Pouco ruído se ouvia na sombra, e o vento raramente agitava o ar quente e úmido. Raras flores e aves. Os insetos eram muito abundantes e ainda quando seguíamos lentamente, era sempre impossível evitá-los – sem falar dos nossos inseparáveis companheiros, as abelhas, as muriçocas e, em especial, os borrachudos ou mosquitos sanguessugas. Quando atravessava um emaranhado, despertei uma caixa de vespas, que ativamente mostraram sua zanga; em seguida, por descuido, pisei no carreiro de uma pequena horda de formigas carnívoras; a seguir tropecei e, segurando-me a um galho, derrubei uma chuva de formigas de fogo; e, no meio de tudo isto, minha atenção foi particularmente alertada pela picada de uma saúva gigante, que ardia como a de uma vespa, cuja ferroada senti por espaço de três horas.

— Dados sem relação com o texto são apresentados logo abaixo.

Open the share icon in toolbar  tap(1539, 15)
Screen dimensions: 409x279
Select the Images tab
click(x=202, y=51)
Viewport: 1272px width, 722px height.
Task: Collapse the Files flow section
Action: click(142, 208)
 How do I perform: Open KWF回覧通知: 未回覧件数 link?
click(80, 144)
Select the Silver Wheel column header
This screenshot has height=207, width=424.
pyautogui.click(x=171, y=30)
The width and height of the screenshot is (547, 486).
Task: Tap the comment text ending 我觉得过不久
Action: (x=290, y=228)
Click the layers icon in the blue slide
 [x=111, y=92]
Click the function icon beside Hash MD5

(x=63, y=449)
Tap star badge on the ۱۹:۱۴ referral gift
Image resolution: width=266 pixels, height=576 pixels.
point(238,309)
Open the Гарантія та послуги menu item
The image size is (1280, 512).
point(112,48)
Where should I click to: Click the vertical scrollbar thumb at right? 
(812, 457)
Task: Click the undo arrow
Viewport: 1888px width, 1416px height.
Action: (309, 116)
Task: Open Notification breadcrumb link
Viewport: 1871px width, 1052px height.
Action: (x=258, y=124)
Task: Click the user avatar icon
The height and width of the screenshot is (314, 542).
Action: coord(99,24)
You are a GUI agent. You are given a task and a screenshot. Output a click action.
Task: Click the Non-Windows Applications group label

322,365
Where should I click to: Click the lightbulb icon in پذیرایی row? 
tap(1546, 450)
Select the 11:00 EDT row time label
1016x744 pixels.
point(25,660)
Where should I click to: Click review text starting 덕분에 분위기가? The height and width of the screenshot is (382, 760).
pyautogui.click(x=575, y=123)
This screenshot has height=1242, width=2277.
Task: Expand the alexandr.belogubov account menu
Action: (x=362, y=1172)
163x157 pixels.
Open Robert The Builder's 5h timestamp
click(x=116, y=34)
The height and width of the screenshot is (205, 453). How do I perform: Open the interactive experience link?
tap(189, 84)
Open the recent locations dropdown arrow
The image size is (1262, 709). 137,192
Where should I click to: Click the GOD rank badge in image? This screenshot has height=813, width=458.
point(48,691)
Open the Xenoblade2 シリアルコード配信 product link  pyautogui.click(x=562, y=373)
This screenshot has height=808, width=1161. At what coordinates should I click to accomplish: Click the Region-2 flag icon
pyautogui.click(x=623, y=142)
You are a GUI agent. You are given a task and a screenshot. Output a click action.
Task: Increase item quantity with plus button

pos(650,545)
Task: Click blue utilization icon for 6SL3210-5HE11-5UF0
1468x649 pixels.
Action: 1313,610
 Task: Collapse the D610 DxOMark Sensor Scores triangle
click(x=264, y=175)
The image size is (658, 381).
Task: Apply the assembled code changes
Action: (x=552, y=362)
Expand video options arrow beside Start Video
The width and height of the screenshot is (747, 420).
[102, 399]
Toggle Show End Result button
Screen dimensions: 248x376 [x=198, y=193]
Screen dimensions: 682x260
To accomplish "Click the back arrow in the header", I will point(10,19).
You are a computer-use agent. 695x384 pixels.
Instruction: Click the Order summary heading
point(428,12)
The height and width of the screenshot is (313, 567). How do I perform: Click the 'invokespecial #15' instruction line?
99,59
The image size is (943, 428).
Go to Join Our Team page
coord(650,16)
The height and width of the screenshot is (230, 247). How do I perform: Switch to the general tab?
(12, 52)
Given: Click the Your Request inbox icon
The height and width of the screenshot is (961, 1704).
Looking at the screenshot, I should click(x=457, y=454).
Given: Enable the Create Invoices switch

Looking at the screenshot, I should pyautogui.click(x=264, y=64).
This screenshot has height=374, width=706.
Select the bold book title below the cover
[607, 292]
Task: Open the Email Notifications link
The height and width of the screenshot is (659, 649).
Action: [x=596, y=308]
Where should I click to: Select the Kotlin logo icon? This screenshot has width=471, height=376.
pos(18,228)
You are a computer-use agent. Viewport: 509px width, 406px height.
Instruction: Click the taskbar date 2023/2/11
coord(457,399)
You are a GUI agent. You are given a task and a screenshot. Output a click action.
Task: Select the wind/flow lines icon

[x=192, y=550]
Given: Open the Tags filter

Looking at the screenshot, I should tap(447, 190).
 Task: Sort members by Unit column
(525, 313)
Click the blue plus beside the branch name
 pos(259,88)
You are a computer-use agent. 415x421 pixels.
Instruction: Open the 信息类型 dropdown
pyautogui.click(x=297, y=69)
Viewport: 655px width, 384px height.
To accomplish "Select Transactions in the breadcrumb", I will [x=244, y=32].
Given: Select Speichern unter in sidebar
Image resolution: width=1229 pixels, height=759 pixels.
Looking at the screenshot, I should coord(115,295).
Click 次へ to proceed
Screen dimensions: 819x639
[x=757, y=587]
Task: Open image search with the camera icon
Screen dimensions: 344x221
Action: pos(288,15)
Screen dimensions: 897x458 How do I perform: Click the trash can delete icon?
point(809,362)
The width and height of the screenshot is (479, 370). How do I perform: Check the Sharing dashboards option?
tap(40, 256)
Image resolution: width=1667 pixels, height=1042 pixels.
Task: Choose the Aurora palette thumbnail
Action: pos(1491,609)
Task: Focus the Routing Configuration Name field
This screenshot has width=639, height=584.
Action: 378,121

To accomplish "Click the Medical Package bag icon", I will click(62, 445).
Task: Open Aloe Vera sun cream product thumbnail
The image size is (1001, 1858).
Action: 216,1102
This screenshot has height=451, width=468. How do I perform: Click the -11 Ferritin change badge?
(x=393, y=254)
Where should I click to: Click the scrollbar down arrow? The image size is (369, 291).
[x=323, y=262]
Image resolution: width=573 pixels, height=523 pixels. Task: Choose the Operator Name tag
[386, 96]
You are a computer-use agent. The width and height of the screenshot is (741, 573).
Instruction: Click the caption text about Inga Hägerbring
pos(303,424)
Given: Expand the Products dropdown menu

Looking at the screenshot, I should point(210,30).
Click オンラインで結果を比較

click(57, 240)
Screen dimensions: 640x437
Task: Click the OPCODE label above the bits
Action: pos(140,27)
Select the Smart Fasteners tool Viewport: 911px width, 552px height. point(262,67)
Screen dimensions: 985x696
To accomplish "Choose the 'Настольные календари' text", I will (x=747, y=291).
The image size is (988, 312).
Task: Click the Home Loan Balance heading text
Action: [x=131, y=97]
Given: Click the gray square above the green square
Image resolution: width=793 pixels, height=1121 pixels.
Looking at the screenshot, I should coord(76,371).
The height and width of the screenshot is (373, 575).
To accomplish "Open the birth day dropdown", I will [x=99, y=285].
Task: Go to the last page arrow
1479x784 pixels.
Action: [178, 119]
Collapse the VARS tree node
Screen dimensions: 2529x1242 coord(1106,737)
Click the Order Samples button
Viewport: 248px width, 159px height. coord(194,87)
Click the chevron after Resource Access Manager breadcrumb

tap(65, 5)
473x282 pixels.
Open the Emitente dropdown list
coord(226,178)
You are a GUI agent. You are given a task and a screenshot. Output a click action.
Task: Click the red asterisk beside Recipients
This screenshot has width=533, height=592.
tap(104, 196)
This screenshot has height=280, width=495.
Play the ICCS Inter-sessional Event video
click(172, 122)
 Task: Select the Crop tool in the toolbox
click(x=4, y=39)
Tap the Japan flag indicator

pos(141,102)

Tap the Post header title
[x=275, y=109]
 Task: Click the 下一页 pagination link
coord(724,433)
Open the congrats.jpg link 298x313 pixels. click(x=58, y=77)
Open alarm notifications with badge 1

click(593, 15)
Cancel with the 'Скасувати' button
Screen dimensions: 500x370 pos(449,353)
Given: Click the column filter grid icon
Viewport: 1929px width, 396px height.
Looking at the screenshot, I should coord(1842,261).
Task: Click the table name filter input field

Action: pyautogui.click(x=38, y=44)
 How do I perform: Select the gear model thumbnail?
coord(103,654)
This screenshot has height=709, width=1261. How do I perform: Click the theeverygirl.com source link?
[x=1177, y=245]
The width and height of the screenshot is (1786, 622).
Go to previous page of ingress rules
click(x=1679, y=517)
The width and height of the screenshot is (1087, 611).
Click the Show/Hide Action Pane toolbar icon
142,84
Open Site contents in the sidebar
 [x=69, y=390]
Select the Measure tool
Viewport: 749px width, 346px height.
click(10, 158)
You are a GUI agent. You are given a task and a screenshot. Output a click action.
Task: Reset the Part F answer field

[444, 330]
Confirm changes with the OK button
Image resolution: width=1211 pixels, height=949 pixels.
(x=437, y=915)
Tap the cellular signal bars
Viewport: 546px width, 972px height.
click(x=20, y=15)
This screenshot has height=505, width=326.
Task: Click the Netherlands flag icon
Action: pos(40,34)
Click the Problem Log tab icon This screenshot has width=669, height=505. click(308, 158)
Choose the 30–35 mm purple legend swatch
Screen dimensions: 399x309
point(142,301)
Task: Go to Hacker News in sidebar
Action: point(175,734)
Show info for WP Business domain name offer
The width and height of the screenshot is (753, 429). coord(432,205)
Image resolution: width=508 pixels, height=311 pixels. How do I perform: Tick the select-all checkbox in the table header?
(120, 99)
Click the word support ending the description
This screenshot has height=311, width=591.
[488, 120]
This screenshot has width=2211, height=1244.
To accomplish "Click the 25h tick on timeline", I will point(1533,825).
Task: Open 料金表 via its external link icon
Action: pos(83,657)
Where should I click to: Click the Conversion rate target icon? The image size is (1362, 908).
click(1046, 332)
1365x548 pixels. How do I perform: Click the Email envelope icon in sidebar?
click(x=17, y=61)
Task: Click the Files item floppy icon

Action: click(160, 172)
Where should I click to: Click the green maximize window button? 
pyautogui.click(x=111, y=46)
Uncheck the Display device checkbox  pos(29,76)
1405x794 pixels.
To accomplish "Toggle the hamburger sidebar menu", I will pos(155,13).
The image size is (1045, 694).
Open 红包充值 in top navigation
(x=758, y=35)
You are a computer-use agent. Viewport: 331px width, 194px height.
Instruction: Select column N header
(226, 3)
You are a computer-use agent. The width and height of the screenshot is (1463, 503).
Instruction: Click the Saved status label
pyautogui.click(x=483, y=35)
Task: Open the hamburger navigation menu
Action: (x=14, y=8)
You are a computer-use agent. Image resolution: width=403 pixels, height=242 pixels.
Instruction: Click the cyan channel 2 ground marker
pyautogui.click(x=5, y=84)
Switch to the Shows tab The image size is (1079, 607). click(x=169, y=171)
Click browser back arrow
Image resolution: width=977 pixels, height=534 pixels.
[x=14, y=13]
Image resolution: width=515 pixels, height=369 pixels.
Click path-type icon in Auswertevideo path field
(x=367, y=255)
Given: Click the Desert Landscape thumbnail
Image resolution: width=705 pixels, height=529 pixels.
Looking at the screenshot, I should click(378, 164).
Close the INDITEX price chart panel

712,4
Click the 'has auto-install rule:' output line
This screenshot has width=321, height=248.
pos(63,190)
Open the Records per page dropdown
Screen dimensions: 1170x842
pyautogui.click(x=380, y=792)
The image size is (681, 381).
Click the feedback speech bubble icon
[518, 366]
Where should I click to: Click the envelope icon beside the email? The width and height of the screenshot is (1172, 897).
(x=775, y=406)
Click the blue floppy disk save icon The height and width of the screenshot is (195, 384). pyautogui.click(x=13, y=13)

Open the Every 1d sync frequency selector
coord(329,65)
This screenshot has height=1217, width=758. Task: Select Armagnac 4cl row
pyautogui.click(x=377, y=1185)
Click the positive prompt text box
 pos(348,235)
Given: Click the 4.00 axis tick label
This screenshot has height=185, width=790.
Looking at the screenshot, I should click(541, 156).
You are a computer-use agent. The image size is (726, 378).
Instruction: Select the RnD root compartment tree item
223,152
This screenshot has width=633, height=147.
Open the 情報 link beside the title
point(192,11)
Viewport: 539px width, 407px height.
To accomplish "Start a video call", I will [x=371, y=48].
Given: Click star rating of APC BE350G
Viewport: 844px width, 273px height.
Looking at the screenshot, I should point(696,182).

Os Camaradas andavam em geral descalços ou só usavam sandálias; seus pés e tornozelos estavam feridos e inflamados das picadas dos borrachudos e formigas, e alguns deles achavam-se incapacitados para o trabalho. Todos nós sorríamos menos ou mais, tendo os rostos e mãos ligeiramente inflamados das ferroadas dos borrachudos; apesar da roupa, estávamos com todo o corpo mordido de formigas e de carrapatinhos do mato. Devido à chuva e ao suor, nossas roupas estavam úmidas quando as despíamos à noite, e igualmente úmidas quando as vestíamos pela manhã. (ROOSEVELT)
– Relata Cherrie –
12.03.1914 – Um belo e claro dia. O trabalho na canoa continua tão rápido quanto poderíamos esperar. O Cel Rondon nunca desvia o foco de seu trabalho. […] Não fui mais bem sucedido do que ontem e só consegui obter um bom e grande tucano.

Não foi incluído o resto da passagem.